Joe Biden’s campaign launched a seven-figure ad buy in Arizona on Thursday focusing on reproductive rights, just two days after the state’s supreme court upheld a near-total abortion ban dating to 1864.

The ad buy focuses on Donald Trump’s latest abortion stance, in which he said laws should be left to individual states, many of which have enacted new restrictions since he appointed supreme court justices who were instrumental in the 2022 Dobbs decision that overturned Roe v Wade.

“Because of Donald Trump, millions of women lost the fundamental freedom to control their own bodies,” Biden narrates in the 30-second ad.

And now, women’s lives are in danger because of that. The question is, if Donald Trump gets back in power, what freedom will you lose next?

The ad, dubbed “Power Back”, will run this month on targeted television programs and target key young, female and Latino voters both on television and online, according to the campaign.

In a statement, campaign manager Julie Chavez Rodriguez said:

This week, women across the state of Arizona are watching in horror as an abortion ban from 1864 with no exceptions for rape, incest, or the health of a woman will soon become the law of the land for Arizonans. This nightmare is only possible because of Donald Trump.

Marjorie Taylor Greene said she had recently spoken to Donald Trump but did not say how the former president felt about her threats to force a vote to remove Mike Johnson as House speaker.

I don’t speak for the president,” Greene said after her meeting with Johnson on Wednesday, CNN reported.

Asked about Johnson’s upcoming appearance with Trump at his Mar-a-Lago club, Greene said:

Things like that don’t bother me.

MTG says she does not support Johnson despite 'kitchen cabinet' adviser offer

Marjorie Taylor Greene, the far-right congresswoman of Georgia who has filed a motion to remove Mike Johnson, said the House speaker offered her a spot on a proposed “kitchen cabinet” of advisers after a meeting at the Capitol.

Johnson met with Greene for nearly an hour on Wednesday to discuss their disagreements, after which she described the exchange as “direct and passionate”.

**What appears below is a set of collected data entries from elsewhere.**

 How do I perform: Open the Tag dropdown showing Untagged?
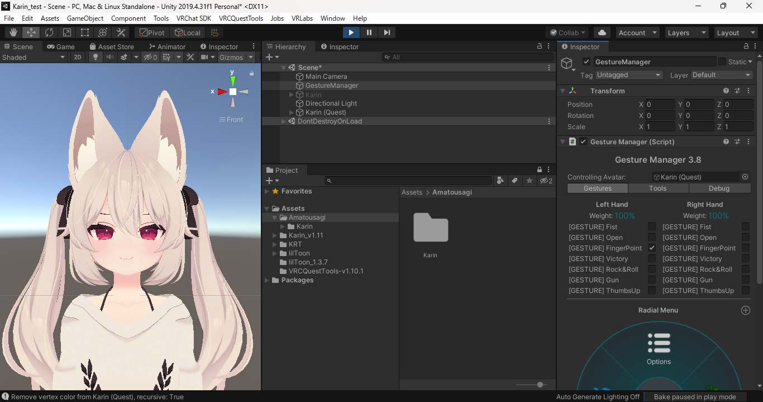[x=628, y=74]
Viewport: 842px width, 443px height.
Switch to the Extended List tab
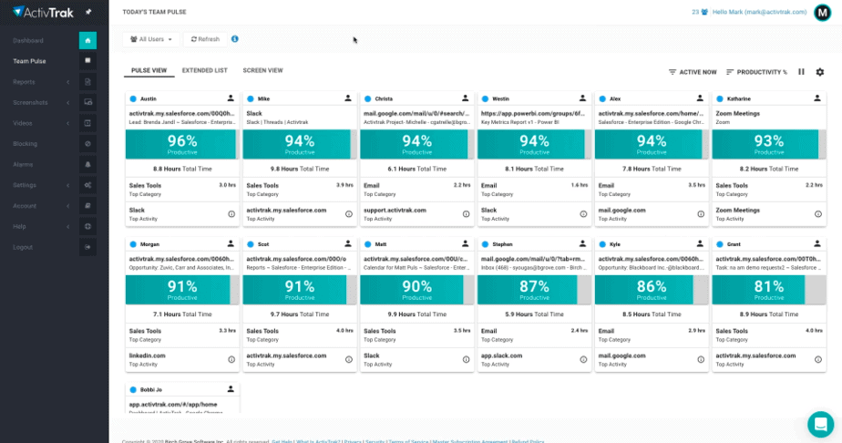[x=204, y=70]
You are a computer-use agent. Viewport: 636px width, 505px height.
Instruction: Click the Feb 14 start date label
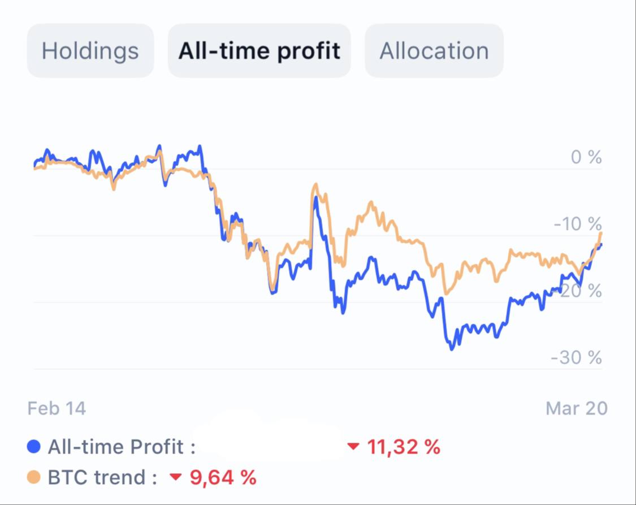57,408
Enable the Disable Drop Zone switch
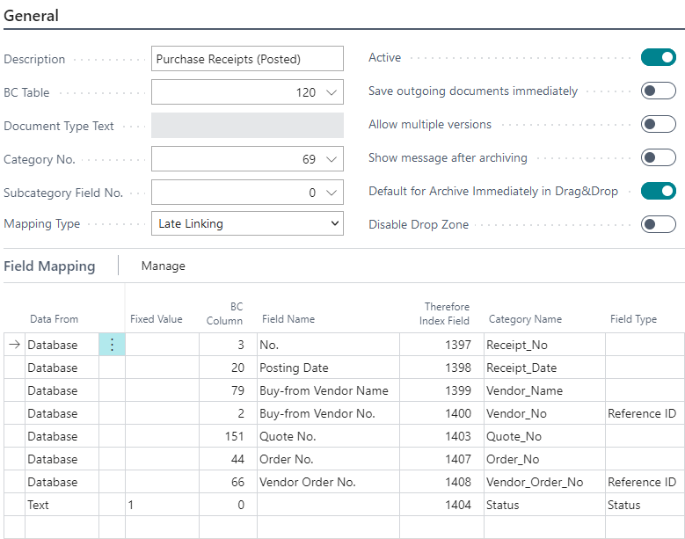The width and height of the screenshot is (685, 539). pos(658,224)
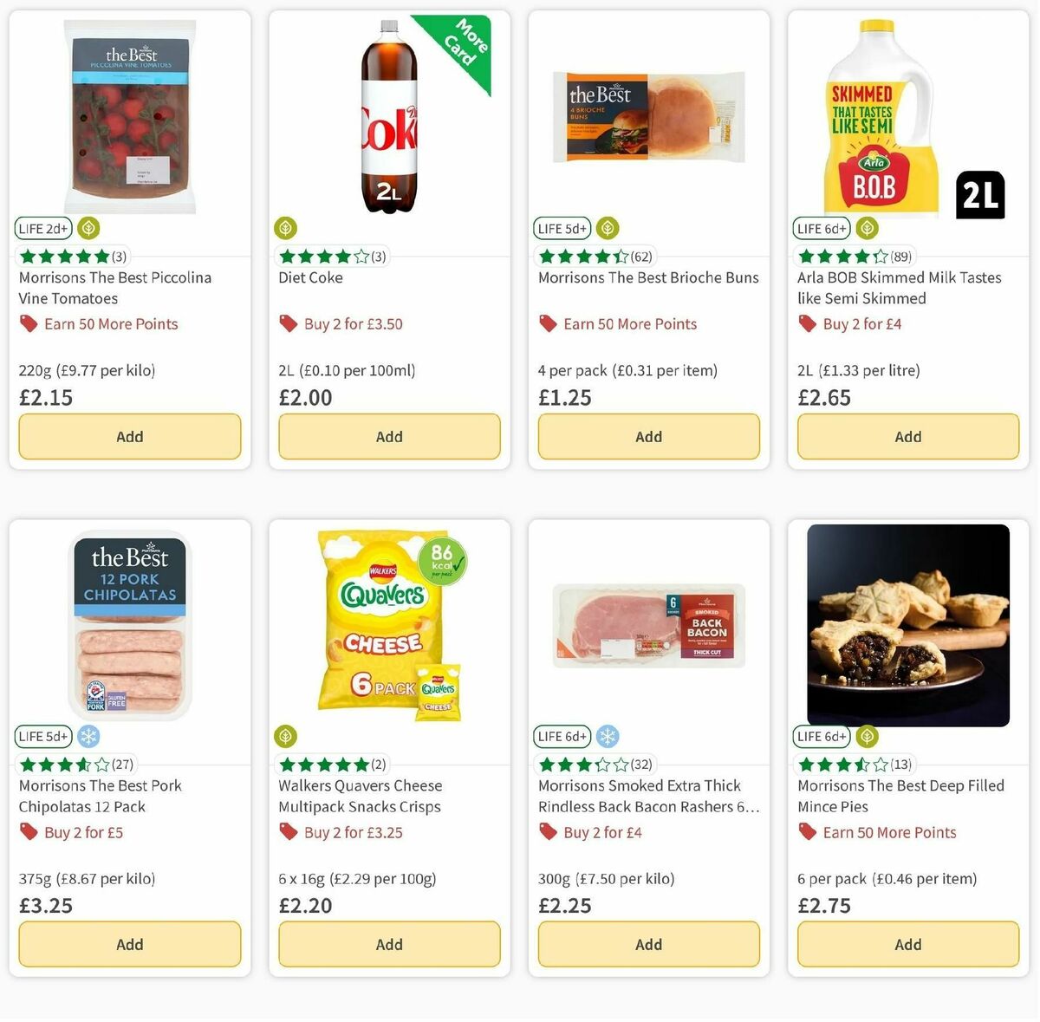This screenshot has height=1022, width=1040.
Task: Click the green leaf icon on Quavers card
Action: click(286, 736)
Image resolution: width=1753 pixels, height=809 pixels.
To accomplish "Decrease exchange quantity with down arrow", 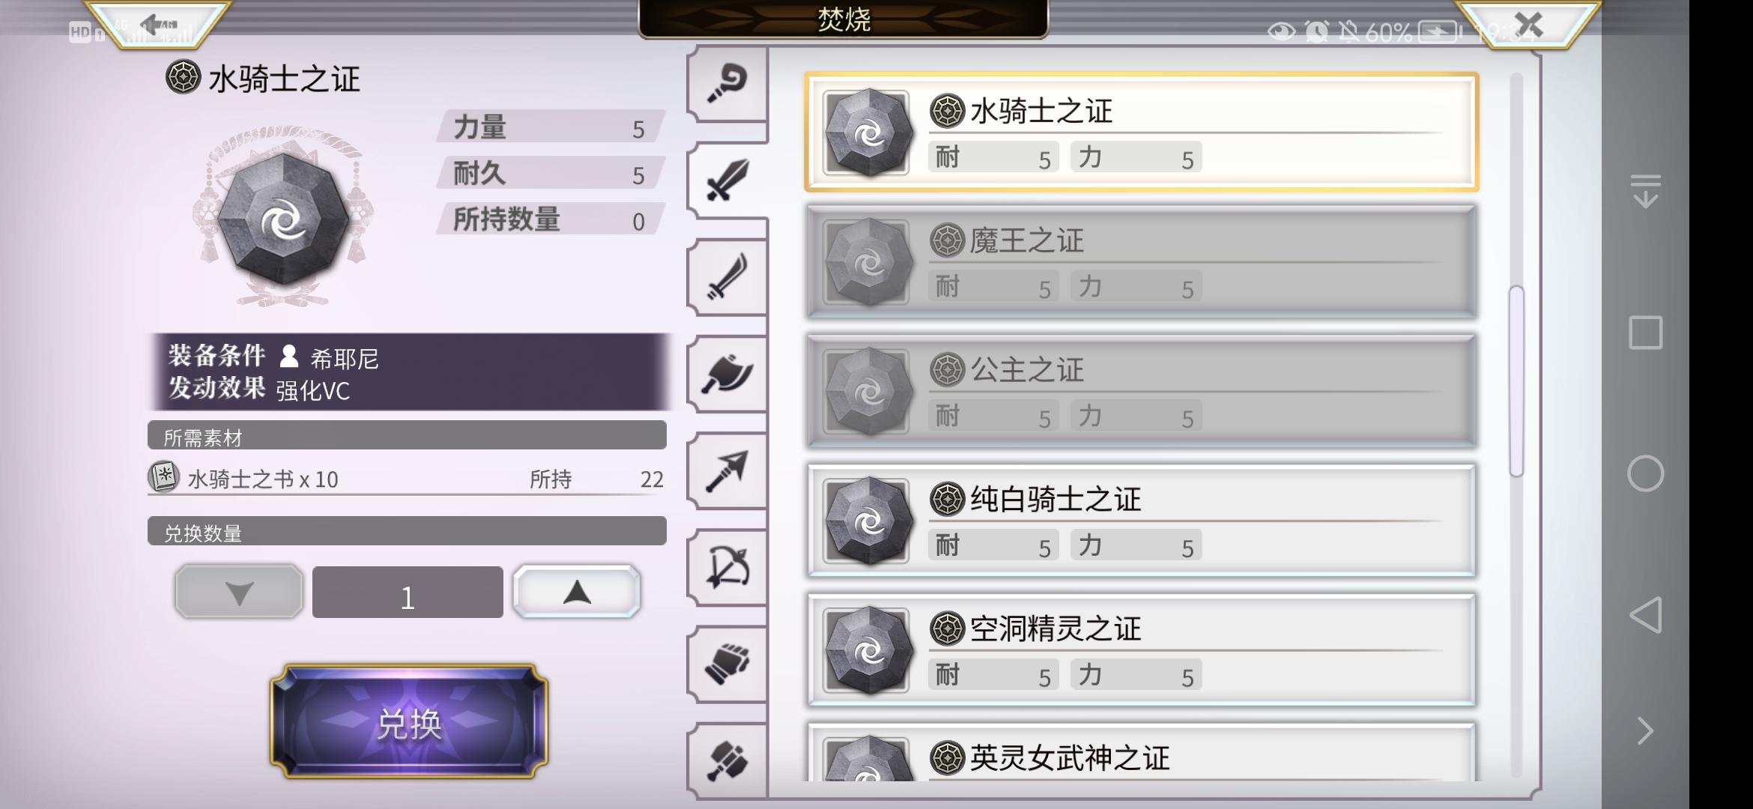I will pyautogui.click(x=239, y=592).
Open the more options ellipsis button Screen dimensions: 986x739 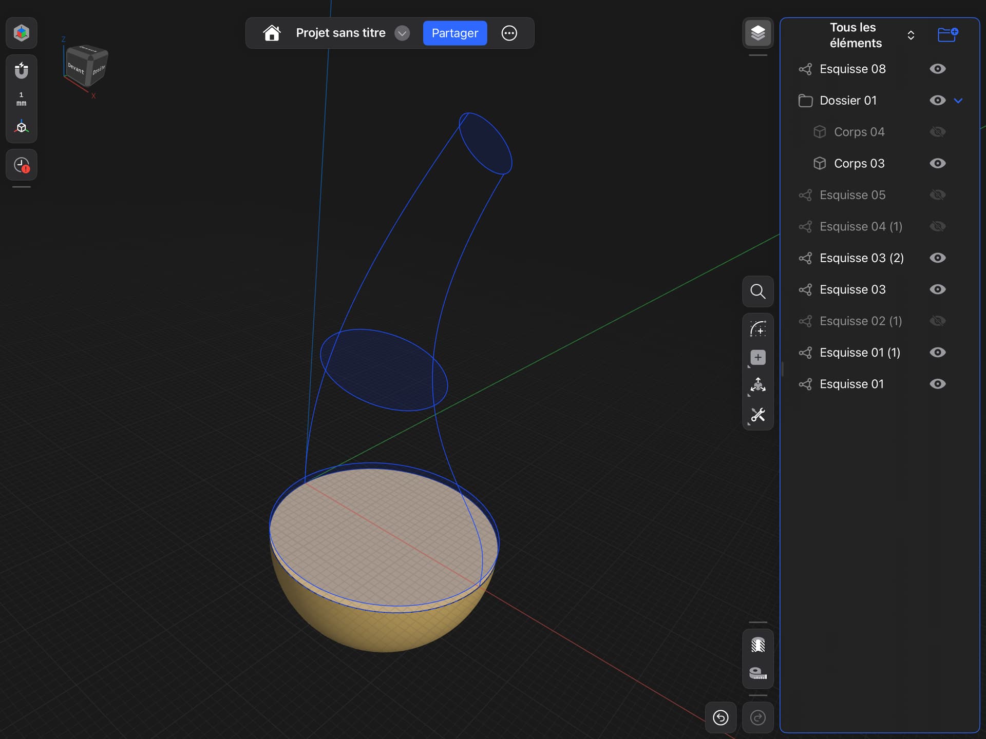coord(509,33)
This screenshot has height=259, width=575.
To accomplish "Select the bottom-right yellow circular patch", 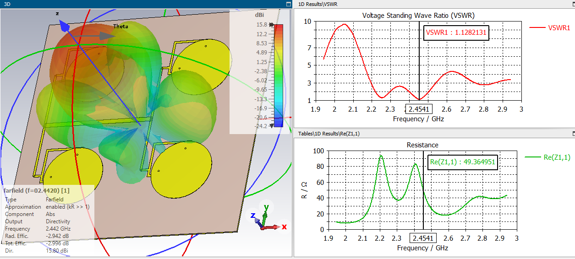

Johnson “discussed having a kitchen cabinet group that would be a group of advisers for him, asked me if I was interested,” she told reporters on Wednesday.

She said she would “wait and see” about Johnson’s offer, but that she was more interested in how he handles several issues before Congress, particularly aid for Ukraine and the Fisa vote. She added:

I explained to him, this isn’t personal. But he has not done the job that we elected him to do.

She added:

He does not have my support and I’m watching what happens with Fisa and Ukraine. Those are the two things that we’ll all be watching.